もしかしたらそうであれ、と俺が願ったからこそ、見間違えたのかもしれない。今は、そう思う。

実際の『斎藤斗与』という人間は―――ごく短い期間で得た印象であるが―――、ある一線までは見事なまでに自制が利いているようだが、そうではない時の差は極端だ。
年上だろうと何だろうと、食って掛かる辺り、どちらかと言えば短気なのだろうか。
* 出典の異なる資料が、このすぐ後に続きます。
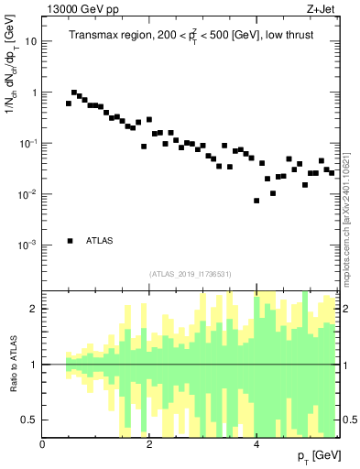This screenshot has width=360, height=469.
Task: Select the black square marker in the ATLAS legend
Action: point(71,241)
だが、大江には好きなようにさせているみたいだし、な。
あの二人は本当に仲が良い。揃っていると斎藤はいつも通りだが、大江に至っては螺旋やら留め金やらを喜んで捨てている感じがする。


俺にラブレターを渡したことが、何故か酷く悔やまれているようだった。
友人の橋渡しなど幾らだって頼まれることもあるだろう。そう言う俺も、山ノ井の夏彦の所為であの手の頼まれごとはざらだった。すぐに本人から『受け取らないでくれ』とストップを掛けられたので気は楽だったけれど。
出元が男だったから俺に迷惑が掛かった、とでも思ったのだろうか。信条に反する、的な事を言っていたが、詳しいことは分からず終いだ。
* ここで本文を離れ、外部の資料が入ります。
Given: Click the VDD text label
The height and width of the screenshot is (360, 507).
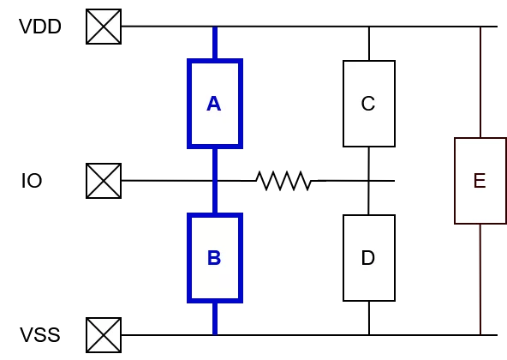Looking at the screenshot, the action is click(x=40, y=27).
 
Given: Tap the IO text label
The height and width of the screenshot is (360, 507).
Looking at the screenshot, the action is click(x=32, y=181).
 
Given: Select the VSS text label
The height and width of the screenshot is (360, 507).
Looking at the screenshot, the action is click(x=40, y=335).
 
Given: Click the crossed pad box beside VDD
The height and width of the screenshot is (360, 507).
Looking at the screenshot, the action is click(x=104, y=27).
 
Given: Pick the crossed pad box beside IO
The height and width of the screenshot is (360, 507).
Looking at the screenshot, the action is click(x=104, y=181).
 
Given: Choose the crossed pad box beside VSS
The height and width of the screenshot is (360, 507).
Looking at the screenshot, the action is click(x=104, y=335).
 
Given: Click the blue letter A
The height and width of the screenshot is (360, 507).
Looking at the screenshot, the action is click(x=214, y=104).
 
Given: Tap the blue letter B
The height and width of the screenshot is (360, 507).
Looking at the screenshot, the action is click(x=214, y=258).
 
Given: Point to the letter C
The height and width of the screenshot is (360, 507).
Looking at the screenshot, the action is click(x=368, y=104).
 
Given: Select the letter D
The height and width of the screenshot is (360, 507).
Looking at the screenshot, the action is click(x=368, y=258).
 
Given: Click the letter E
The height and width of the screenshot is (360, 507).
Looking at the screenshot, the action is click(x=480, y=181).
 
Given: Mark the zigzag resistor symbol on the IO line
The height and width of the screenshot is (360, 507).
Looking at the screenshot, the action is click(x=283, y=181).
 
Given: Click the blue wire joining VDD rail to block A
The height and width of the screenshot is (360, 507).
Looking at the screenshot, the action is click(x=215, y=43).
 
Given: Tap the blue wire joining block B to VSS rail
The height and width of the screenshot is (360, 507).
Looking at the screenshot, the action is click(x=215, y=319).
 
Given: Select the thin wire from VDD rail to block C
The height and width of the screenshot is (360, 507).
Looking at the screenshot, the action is click(x=369, y=44).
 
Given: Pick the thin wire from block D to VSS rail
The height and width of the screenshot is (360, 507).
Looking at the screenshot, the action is click(x=369, y=318).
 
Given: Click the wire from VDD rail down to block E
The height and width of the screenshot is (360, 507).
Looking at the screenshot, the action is click(x=480, y=82).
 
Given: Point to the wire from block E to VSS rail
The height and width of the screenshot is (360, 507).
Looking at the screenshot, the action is click(x=480, y=279).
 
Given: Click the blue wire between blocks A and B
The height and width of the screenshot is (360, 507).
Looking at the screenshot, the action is click(x=215, y=181).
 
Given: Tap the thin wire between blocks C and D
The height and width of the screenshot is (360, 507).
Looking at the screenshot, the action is click(x=369, y=181).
膝詰めで夜明かしをしよう、と言ったのは、半分は冗談だけれど、すべてがからかいだった訳じゃない。一つ屋根の下で共同生活を送る仲間同士だ、うまくやっていきたい。
近いうち、縺れた糸を解す機会もあるだろう。

「……悪いが、匂坂を読んできて貰えるか?」

辿り着いた1年W組の教室で、扉のすぐ側の席に掛けパソコンのキーを叩いていた生徒に声を掛けた。彼の手元で、ほぼ正方形の黒いウィンドウに白い文字が現れては流れていく。
特進科の少年は隅々まで確認するかのように俺を頭から爪先まで眺めやると、眼鏡を掛け直すような仕草(実際、かけ直しはしなかった。おそらくは癖なのだろう)をし、軽く頷いた。立ち上がり、教室を見渡して、

「サギサカって居る?人、来てるぜ」
「…………」

知らないのか。
若干呆れつつ、まあ末とは言えまだ5月だからそういうこともあろうかと思っていたら、窓際の方から物音、そして駆け寄ってくる細身の影があった。
中性的、というよりは女性的な風貌の少年は、驚愕と興奮に全身をわななかせているように見える。容姿と筆跡に通ずるところがあるような気がするのは、こじつけだろうか。

襷も冊子も、それからチケットも。手の中で一緒くたになっていた。
眼鏡の生徒に礼を言い、随分下の位置にある少年にひたりと視線を合わせて、名乗った。